Arrivo al parcheggio. Dall'alto di questa scalinata lo domino tutto. È vuoto come un parcheggio vuoto alle tre di notte. La mia macchina è lì al coniglio rosso, tra cane verde e pesciolino rosa, due sopra papera verde e tre sopra giraffa gialla. L'analfabetismo non viene dato per scontato, è che siamo in un ospedale pediatrico e questo serve per rendere la cosa un po' più simpatica, almeno succede questo al bambino che è in me.
In macchina cerco le sigarette che non trovo, visto che ho smesso, ma le cerco ugualmente.

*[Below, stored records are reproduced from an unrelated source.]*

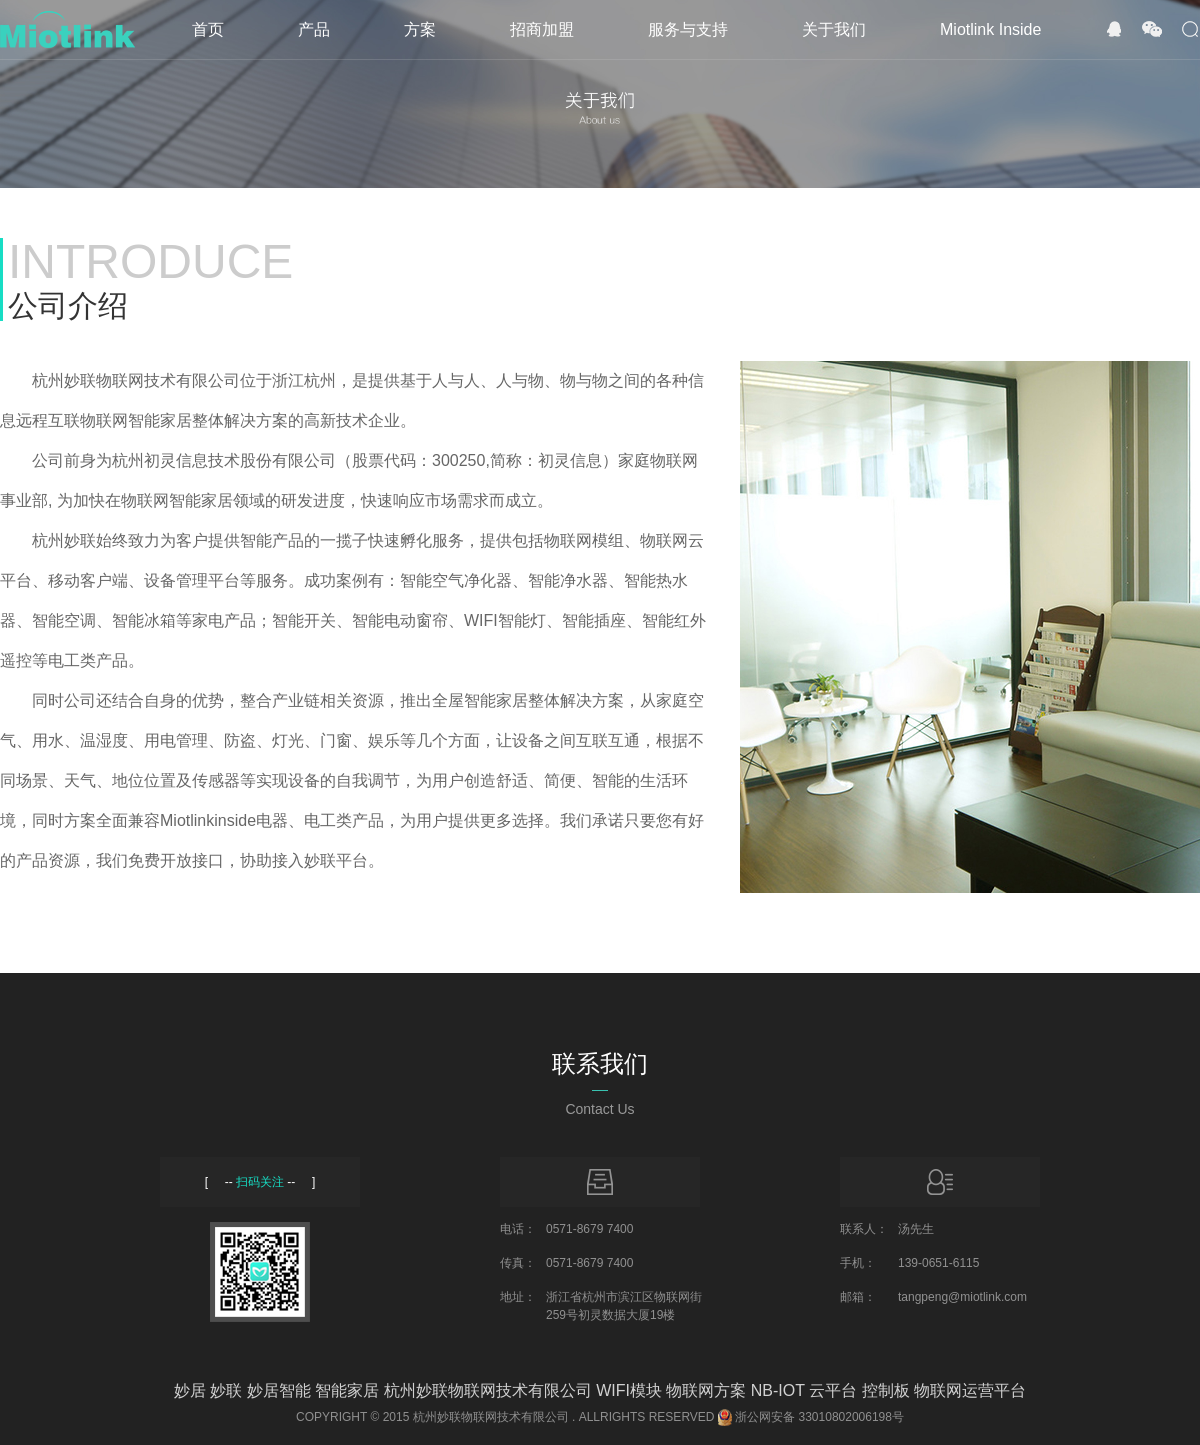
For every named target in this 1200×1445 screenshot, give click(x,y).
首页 (208, 29)
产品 (314, 29)
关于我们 (834, 29)
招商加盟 (542, 29)
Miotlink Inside (990, 29)
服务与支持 (688, 29)
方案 (420, 29)
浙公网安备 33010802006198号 (819, 1417)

Penso nuovamente a te, fiorellino, alla vista che non hai ma che lentamente riconquisterai. Lo so con certezza, come so con certezza tante altre cose. Vista come senso che per alcuni conduce alla conoscenza: la luce è davvero sinonimo di verità? È l'occhio a misurarla? Sono sicuro che non è così, lo sono sempre stato. Nego la luce e la vista ed esalto l'oscurità, l’accecamento e le tenebre, da cui scaturisce una conoscenza più radicale. A te, fiorellino, auguro il privilegio della veggenza: cieca alla luce, vedrai l'invisibile, il fondo oscuro da cui ogni cosa trae origine. Conoscerai le cose nella loro segreta verità, ascolterai ciò che hanno da dire, il loro appello segreto. Che la notte, in cui tutto fluttua senza contorni, dove gli oggetti smarriscono il loro stare, notte che anzi abolisce gli oggetti e delinea una spazialità senza cose, che ci avvolge e penetra attraverso i nostri sensi, soffoca i ricordi e cancella chi siamo, ti faccia cogliere la vera bellezza, quella libera, vaga, errabonda.
Torno in reparto dopo aver preso un po' d'aria. Se stamani la vita mi è apparsa come un accatastarsi di coiti interrotti, di felicità a metà lungo tortuose strade di campagna che da lontano sembrano uno di quei fogli i cui bordi sono stati abbruciacchiati per dargli un tono antico e vissuto tipo mappa del tesoro, infestate da insidie di tutti i tipi, adesso non è più così.

Eccoci qua, gettati in un presente che ci vuole vigili, e noi vigili saremo. Non ci tiriamo indietro: la mia CCC mi dice che tutto si risolverà. E non ridere.